Briefly in DOS, both kernel and character device drivers are (or
should be) codepage aware.
- Kernel because of the collation tables, used for example to turn
filenames into the uppercase, and so store them uppercased in the FAT
- Character devices, because sending out a character to a character
device should be codepage independent. Thus, each character device
should know how to "write" certain byte of certain codepage. This all
is controlled using character device's IOCTL call

This all is broadly not used in the US, thus it is mostly "loadable",
in the sense that it isn't loaded by default kernel and character
devices, and should be loaded as extensions.

Finally, a kernel interrupt  controls the codepage change (21h/6602h)
in the system as a whole: changes the collation table and the
character devices (issuing IOCTL's) globally.


2011/6/29 Bernd Blaauw <bbla...@home.nl>:
> This involves the following:
> * COUNTRY= (config.sys, COUNTRY.SYS / COUNTRY2.SYS / COUNTRY3.SYS)
Set the initial collation table (data is retrieved from the specified file)

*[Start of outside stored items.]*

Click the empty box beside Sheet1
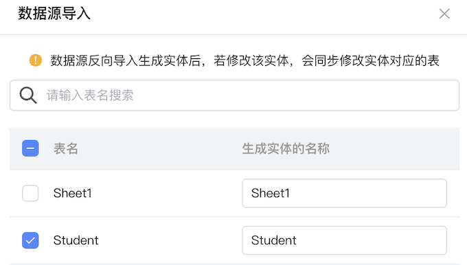Screen dimensions: 467x265 click(x=30, y=193)
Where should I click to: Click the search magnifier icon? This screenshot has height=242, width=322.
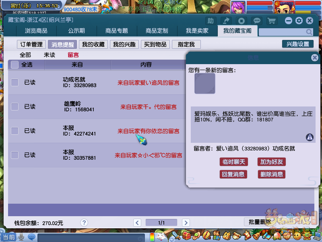[x=309, y=32]
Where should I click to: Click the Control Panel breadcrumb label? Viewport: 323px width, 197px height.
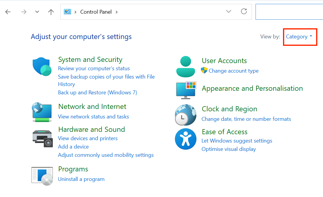tap(96, 12)
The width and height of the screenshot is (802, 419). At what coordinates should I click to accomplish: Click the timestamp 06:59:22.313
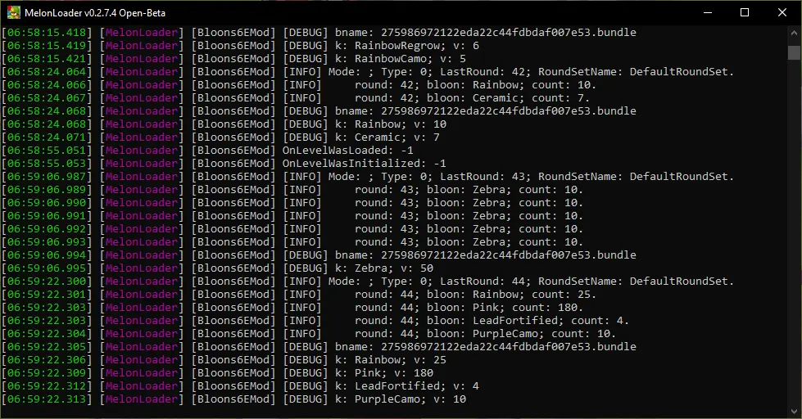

> * DISPLAY (a TSR by Aitor, versus device driver in MSDOS)
CON extension:   should control both keyboard and screen. To change
screen's codepage, uses int9h. To change keyboard's codepage, calls
KEYB (int 2Fh / AD81h)
DISPLAY itself has a int 2Fh / AD00h backdoor, that can do all the IOCTL stuff:
- MS-DISPLAY is a regular DOS device driver that overrides system CON
 (provides IOCTL to DOS' CON device)
- FD-DISPLAY is a TSR, implements only the 2Fh / AD00h backdoor

> * NLSFUNC (with optional COUNTRY support, but only if not listed in
> config.sys yet?)

Implements the logic behind 21h/6602h  to change the codepage globally.

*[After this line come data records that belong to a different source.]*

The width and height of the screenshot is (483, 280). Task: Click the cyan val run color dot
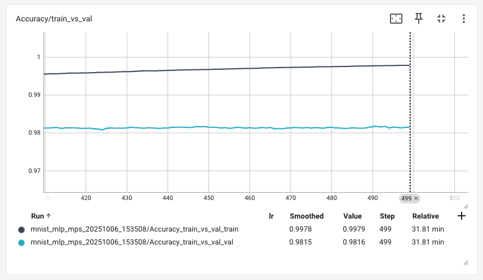(x=21, y=242)
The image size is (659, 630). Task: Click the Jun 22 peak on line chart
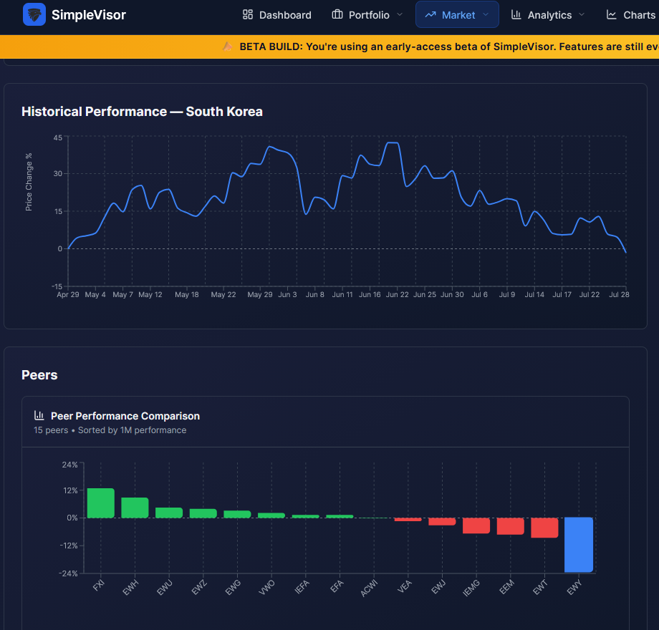pyautogui.click(x=393, y=143)
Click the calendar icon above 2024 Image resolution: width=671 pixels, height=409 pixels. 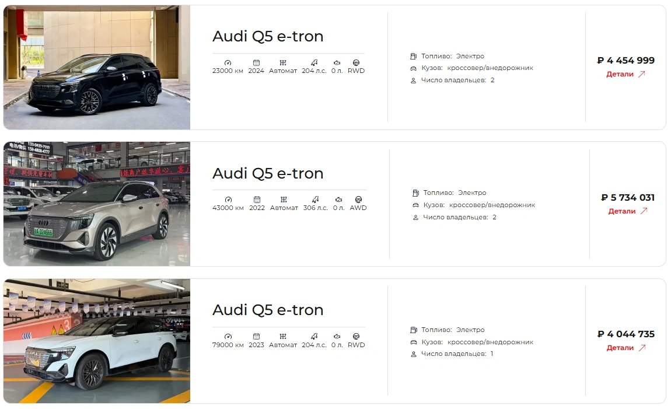[x=256, y=63]
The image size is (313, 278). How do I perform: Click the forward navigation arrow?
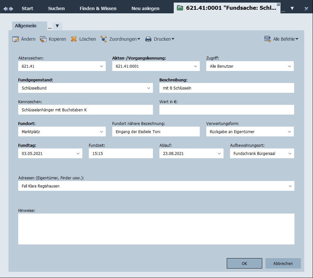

> * MODE versus MODECON versus different configurations whether or not
> COUNTRY= is set?

MODE CON CP
or
MODE xxx CP
is the DOS standard way to call IOCTL on the device xxx. Thus, could
be used to change the codepage of the device xxx, but also for some
other codepage aware functionality, such as loading codepage tables,
etc. As FreeDOS DISPLAY is not a true device driver, for CON it must
issue the 2Fh / AD00h backdoor, and thus MODECON was created. This
functionality was included into FD MODE, thus MODECON is deprecated
and must no longer be used.

MODE xxx CP PREPARE
is the way to load a codepage from certain  CPI/CPX file  (using IOCTL
write from device xxx, or int 2Fh / AD00h for FD-DISPLAY)

MODE xxx CP SELECT
is the not recommended way to change the codepage for device xxx
(using generic IOCTL from device xxx, or int 2Fh / AD00h for
FD-DISPLAY).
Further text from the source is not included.